To prove the point, it has created a partnership to develop a power station in Scotland that will run on natural gas. "This will produce electricity with 90 percent lower carbon emission for 250 000 homes," says an advertisement.

It also points out that it has taken solar energy to 160 countries world-wide, including the Philippines where it has installed the world's largest solar off-grid generating system.

Other oil companies have joined the parade to demonstrate their earnestness in putting the planet on a low-carbon diet. Chevron points out that "it took us 125 years to use the first trillion barrels of oil. We'll use the next trillion in 30." It concedes that the era of easy oil is over.

"We can wait for a crisis to force us to do something," says Chevron in a corporate announcement. "Or we can commit to working together, and start by asking the tough questions: How do we meet the energy needs of the developing world and those of industrialised nations."

Not as vociferous or visible are the state owned oil companies. Monolithic national oil companies (NOCs) such as Saudi Aramco, Iraq National Oil and Kuwaiti Petroleum dwarf even the biggest privately-owned producers. Ranked by oil reserves, nine out of the top ten are NOCs, while eight out of ten control the biggest gas deposits.

In most cases, fossil fuels are by far their biggest source of national income and although their vanishing reserves must be of growing concern, they say little about the development of alternative energy generation, despite the threat of the approaching apocalypse.

It'll take massive effort and investment, however, before the hold oil has on energy generation can be loosened. For all the trumpeting about alternatives, they account for just a few percent of the world's current total.

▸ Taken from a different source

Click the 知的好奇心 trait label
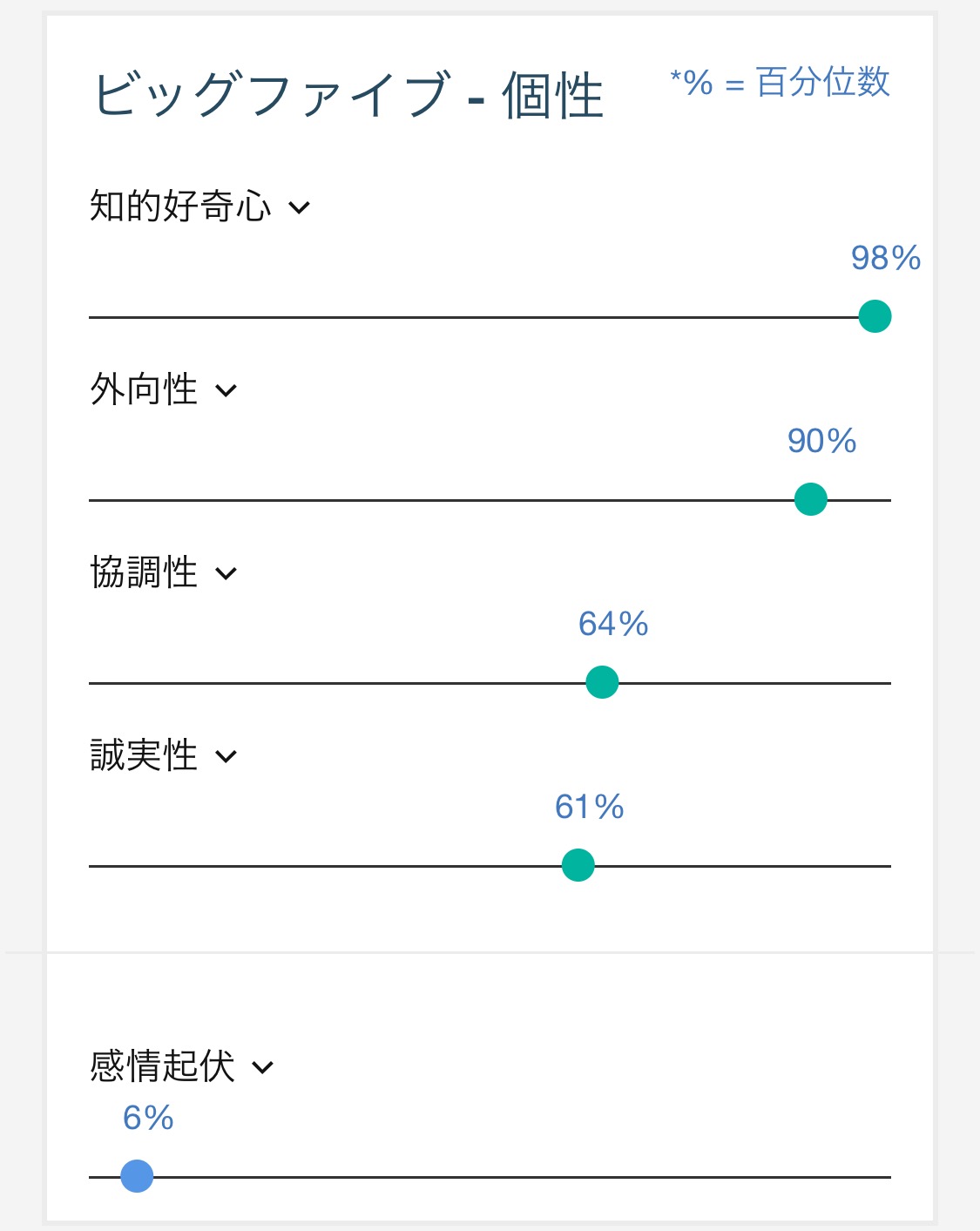Screen dimensions: 980x1231 [x=180, y=206]

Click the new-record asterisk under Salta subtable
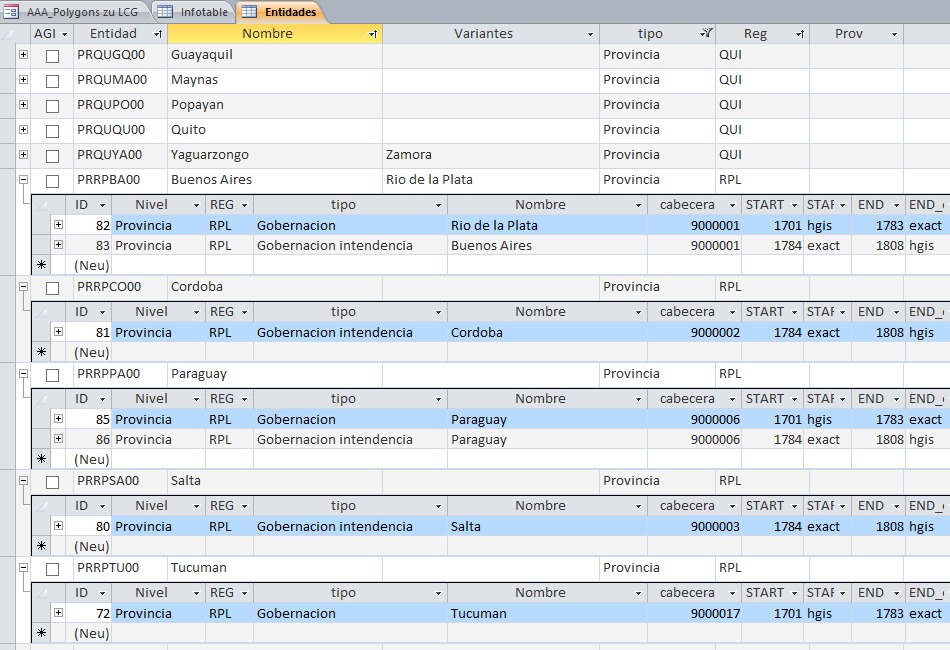pyautogui.click(x=41, y=547)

Solar energy holds out the most immediate promise, although wind, tides and hydrogen show potential, but largely under-explored possibilities, while nuclear still wears the Chernobyl mantle and governments and corporations must tread warily along this road.

Japanese electronics colossus, Sanyo, is tapping into a solar market said to be worth around $7-billion annually and growing rapidly.

"In fact," it says, "the pace at which the sector is taking off, particularly in Europe and Japan, has been compared to the revolution in the telecommunications market over the past decade, suggesting that the current surge in activity is just a foretaste of things to come."

Earth receives more energy from the sun in an hour than its total human population uses in a year. What's more, says Sanyo, it's free, produces no noise or pollution and solar power systems are easily installed and require minimum maintenance.

With the right government will and public and private investment, photovoltaic systems alone could, by 2020, be generating the electricity needs of ten percent of the expanded European Union, the equivalent of the output of 76 coal-fired power stations, predicts Greenpeace.

A further 20 years down the road, the sun could be providing up to 20 percent of the entire planet's electricity.